TASK TO CARRY OUT
In the material below, identify each line bearing the word "computer". Reproduce those lines.

TASK MATERIAL
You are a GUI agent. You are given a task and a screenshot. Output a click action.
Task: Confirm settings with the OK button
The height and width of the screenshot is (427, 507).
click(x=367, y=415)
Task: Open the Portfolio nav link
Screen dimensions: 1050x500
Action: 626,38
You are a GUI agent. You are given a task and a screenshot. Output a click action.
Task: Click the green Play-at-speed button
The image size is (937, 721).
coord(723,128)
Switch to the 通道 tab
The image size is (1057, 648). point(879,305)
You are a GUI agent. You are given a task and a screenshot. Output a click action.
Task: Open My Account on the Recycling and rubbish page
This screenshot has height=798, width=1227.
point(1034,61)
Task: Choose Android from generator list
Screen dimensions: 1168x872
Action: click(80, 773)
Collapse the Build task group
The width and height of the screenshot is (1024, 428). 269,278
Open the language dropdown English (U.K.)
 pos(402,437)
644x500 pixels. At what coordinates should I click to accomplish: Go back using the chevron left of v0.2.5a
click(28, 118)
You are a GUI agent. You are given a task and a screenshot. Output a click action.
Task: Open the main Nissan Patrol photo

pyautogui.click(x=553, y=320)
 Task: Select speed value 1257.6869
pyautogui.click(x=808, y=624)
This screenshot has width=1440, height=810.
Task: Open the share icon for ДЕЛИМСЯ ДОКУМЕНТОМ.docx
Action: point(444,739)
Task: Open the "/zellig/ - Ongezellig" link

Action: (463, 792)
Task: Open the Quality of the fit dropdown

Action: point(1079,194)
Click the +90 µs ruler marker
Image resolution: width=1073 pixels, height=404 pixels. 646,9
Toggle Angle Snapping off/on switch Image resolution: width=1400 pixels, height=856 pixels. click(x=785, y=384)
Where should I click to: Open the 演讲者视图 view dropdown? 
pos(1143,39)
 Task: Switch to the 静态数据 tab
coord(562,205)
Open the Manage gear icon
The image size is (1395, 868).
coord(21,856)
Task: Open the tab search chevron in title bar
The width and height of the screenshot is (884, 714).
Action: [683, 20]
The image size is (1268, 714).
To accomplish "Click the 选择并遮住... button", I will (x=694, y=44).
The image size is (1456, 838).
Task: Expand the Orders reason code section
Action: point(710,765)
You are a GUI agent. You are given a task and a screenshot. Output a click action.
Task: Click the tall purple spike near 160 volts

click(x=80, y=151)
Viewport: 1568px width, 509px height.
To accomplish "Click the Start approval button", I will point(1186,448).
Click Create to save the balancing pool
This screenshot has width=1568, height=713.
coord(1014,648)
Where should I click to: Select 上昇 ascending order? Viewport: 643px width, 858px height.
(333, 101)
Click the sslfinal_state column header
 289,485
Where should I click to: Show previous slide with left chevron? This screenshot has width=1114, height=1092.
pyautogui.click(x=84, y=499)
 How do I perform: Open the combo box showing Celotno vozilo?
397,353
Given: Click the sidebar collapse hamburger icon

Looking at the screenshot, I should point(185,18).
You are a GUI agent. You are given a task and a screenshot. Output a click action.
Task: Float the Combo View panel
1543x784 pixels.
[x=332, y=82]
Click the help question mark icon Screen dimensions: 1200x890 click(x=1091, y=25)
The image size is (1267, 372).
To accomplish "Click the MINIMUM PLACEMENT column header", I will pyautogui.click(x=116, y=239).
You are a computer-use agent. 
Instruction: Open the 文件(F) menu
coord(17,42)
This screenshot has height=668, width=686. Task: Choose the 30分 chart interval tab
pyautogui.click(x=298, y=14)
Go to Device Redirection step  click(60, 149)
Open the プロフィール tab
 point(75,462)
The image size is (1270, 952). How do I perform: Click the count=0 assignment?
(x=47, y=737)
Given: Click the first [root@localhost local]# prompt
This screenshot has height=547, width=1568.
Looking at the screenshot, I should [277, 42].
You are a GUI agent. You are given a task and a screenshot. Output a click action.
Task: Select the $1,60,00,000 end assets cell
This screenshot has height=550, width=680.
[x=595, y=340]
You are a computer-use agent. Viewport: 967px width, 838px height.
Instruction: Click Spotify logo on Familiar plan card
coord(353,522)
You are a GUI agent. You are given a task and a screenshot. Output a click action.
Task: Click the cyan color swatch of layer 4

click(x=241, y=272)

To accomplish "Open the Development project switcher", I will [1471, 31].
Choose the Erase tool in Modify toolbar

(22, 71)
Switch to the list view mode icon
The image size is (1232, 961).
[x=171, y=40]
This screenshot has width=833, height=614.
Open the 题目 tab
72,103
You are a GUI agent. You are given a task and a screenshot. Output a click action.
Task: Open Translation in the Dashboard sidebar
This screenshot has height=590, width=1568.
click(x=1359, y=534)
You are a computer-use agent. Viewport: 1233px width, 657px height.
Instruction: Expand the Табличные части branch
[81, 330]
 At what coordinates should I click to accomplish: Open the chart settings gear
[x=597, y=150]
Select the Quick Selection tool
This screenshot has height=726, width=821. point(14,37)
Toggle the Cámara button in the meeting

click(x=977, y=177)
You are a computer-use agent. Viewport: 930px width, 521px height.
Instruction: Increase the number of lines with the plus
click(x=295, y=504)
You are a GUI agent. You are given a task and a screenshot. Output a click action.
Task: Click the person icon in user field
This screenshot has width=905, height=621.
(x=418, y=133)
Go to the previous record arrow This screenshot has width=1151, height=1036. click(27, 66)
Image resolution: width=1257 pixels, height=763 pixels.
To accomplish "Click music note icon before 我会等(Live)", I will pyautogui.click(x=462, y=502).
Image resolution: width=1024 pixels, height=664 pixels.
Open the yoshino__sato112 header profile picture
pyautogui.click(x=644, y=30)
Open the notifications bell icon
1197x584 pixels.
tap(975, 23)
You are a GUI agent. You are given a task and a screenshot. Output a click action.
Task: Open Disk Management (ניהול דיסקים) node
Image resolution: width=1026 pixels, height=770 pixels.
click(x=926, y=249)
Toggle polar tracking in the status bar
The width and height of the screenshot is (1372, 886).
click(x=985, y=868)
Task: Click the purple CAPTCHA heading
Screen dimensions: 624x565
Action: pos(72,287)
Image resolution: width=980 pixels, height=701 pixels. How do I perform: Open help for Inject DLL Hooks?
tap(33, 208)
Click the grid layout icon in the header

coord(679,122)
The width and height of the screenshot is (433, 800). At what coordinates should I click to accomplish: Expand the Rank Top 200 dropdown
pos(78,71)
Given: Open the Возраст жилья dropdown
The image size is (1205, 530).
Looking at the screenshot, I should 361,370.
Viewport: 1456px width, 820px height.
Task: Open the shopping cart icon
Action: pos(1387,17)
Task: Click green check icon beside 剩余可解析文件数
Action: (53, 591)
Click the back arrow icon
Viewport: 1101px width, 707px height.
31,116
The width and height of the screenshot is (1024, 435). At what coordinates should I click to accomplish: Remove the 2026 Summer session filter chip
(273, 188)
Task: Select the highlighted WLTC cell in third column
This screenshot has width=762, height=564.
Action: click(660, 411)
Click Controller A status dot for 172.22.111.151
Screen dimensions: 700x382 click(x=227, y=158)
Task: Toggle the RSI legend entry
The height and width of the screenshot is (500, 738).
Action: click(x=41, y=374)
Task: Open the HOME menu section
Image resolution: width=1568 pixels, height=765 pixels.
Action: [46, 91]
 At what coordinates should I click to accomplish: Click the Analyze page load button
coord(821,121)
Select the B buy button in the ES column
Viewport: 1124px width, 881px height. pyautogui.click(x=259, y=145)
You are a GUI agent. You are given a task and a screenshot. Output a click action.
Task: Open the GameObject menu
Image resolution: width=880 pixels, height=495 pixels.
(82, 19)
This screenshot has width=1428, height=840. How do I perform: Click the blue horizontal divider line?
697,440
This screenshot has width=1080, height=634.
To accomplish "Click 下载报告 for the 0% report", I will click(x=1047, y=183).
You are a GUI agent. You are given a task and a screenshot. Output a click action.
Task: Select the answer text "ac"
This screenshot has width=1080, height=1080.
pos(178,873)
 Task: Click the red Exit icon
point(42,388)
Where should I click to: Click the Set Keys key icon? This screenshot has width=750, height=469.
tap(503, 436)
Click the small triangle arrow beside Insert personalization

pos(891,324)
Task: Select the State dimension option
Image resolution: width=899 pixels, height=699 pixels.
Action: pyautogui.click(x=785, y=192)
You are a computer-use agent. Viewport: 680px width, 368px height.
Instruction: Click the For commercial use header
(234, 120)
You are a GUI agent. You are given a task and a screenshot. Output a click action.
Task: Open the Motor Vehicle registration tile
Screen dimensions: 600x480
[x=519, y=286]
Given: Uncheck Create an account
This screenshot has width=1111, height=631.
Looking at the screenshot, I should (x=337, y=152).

TASK OUTPUT
You are a computer-use agent. 
You are a computer-use agent. Viewport: 967px width, 838px height.
You are a computer-use agent. Viewport: 1233px width, 657px height.
You are a computer-use agent. Viewport: 930px width, 521px height.
You are a computer-use agent. Viewport: 680px width, 368px height.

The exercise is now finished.